* Text to read:
++++++++++++++++++++

Re: [PATCH v4 4/4] gpu: nova-core: fix stack overflow in GSP memory allocation

All of lore.kernel.org
 help / color / mirror / Atom feed

From: "Alexandre Courbot" <acourbot@nvidia.com>
To: "Tim Kovalenko via B4 Relay"
	<devnull+tim.kovalenko.proton.me@kernel.org>
Cc: tim.kovalenko@proton.me, "Danilo Krummrich" <dakr@kernel.org>,
	"Alice Ryhl" <aliceryhl@google.com>,
	"David Airlie" <airlied@gmail.com>,
	"Simona Vetter" <simona@ffwll.ch>,
	"Miguel Ojeda" <ojeda@kernel.org>, "Gary Guo" <gary@garyguo.net>,
	"Björn Roy Baron" <bjorn3_gh@protonmail.com>,
	"Benno Lossin" <lossin@kernel.org>,
	"Andreas Hindborg" <a.hindborg@kernel.org>,
	"Trevor Gross" <tmgross@umich.edu>,
	"Boqun Feng" <boqun@kernel.org>,
	"Nathan Chancellor" <nathan@kernel.org>,
	"Nicolas Schier" <nsc@kernel.org>,
	"Abdiel Janulgue" <abdiel.janulgue@gmail.com>,
	"Daniel Almeida" <daniel.almeida@collabora.com>,
	"Robin Murphy" <robin.murphy@arm.com>,
	nouveau@lists.freedesktop.org, dri-devel@lists.freedesktop.org,
	linux-kernel@vger.kernel.org, rust-for-linux@vger.kernel.org,
	linux-kbuild@vger.kernel.org, driver-core@lists.linux.dev
Subject: Re: [PATCH v4 4/4] gpu: nova-core: fix stack overflow in GSP memory allocation
Date: Tue, 10 Mar 2026 10:40:54 +0900	[thread overview]
Message-ID: <DGYPX7TT8A4E.3KTO5Z5RS17B4@nvidia.com> (raw)
In-Reply-To: <20260309-drm-rust-next-v4-4-4ef485b19a4c@proton.me>

On Tue Mar 10, 2026 at 1:34 AM JST, Tim Kovalenko via B4 Relay wrote:
> From: Tim Kovalenko <tim.kovalenko@proton.me>
>
> The `Cmdq::new` function was allocating a `PteArray` struct on the stack
> and was causing a stack overflow with 8216 bytes.
>
> Modify the `PteArray` to calculate and write the Page Table Entries
> directly into the coherent DMA buffer one-by-one. This reduces the stack
> usage quite a lot.
>
> Signed-off-by: Tim Kovalenko <tim.kovalenko@proton.me>
> ---
>  drivers/gpu/nova-core/gsp.rs      | 34 +++++++++++++++++++---------------
>  drivers/gpu/nova-core/gsp/cmdq.rs | 15 ++++++++++++++-
>  2 files changed, 33 insertions(+), 16 deletions(-)

++++++++++++++++++++

* Material provided:
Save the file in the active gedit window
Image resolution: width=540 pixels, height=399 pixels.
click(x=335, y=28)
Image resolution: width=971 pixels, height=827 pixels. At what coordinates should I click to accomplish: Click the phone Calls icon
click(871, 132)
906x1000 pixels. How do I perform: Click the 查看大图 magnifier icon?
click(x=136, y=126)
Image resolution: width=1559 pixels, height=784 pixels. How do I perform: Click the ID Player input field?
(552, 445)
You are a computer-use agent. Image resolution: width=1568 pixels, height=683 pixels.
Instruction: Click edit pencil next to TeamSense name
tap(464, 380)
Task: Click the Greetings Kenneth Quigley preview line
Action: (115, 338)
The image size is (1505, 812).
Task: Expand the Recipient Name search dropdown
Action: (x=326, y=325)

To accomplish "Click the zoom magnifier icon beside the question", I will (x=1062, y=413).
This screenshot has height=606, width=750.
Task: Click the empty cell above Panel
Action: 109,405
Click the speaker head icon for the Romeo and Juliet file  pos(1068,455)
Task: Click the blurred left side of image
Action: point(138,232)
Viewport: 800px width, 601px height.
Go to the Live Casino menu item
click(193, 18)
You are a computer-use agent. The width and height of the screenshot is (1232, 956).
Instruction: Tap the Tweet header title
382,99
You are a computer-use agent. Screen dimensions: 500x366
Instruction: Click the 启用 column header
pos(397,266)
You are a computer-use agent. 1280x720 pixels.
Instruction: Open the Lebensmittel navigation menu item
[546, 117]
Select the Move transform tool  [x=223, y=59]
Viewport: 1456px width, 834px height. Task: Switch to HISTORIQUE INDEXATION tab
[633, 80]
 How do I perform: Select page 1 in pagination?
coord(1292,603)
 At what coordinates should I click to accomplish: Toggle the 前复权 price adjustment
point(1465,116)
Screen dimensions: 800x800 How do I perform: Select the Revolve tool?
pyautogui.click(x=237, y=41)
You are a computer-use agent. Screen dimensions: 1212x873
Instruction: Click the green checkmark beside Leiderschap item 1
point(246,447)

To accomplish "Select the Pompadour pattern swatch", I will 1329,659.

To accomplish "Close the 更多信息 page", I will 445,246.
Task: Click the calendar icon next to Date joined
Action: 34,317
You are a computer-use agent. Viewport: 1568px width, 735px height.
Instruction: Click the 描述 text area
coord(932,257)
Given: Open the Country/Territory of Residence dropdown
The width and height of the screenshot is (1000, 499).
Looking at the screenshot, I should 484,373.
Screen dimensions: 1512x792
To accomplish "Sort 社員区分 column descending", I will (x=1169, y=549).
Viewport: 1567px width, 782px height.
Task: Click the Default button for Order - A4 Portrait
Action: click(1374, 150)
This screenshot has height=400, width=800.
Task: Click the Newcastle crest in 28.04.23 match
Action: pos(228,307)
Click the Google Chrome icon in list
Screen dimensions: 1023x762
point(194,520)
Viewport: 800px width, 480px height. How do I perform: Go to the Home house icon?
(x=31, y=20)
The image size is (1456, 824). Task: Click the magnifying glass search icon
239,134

++++++++++++++++++++

* Goal: Summarize the mailing list message above in two sentences.

* Exercise answer: Alexandre Courbot replies on Tue, 10 Mar 2026, to Tim Kovalenko's patch "[PATCH v4 4/4] gpu: nova-core: fix stack overflow in GSP memory allocation," which touches drivers/gpu/nova-core/gsp.rs and drivers/gpu/nova-core/gsp/cmdq.rs with 33 insertions and 16 deletions. The quoted patch explains that `Cmdq::new` allocated a `PteArray` struct on the stack, causing a stack overflow with 8216 bytes, and fixes it by having `PteArray` calculate and write the Page Table Entries one by one directly into the coherent DMA buffer, which reduces stack usage considerably.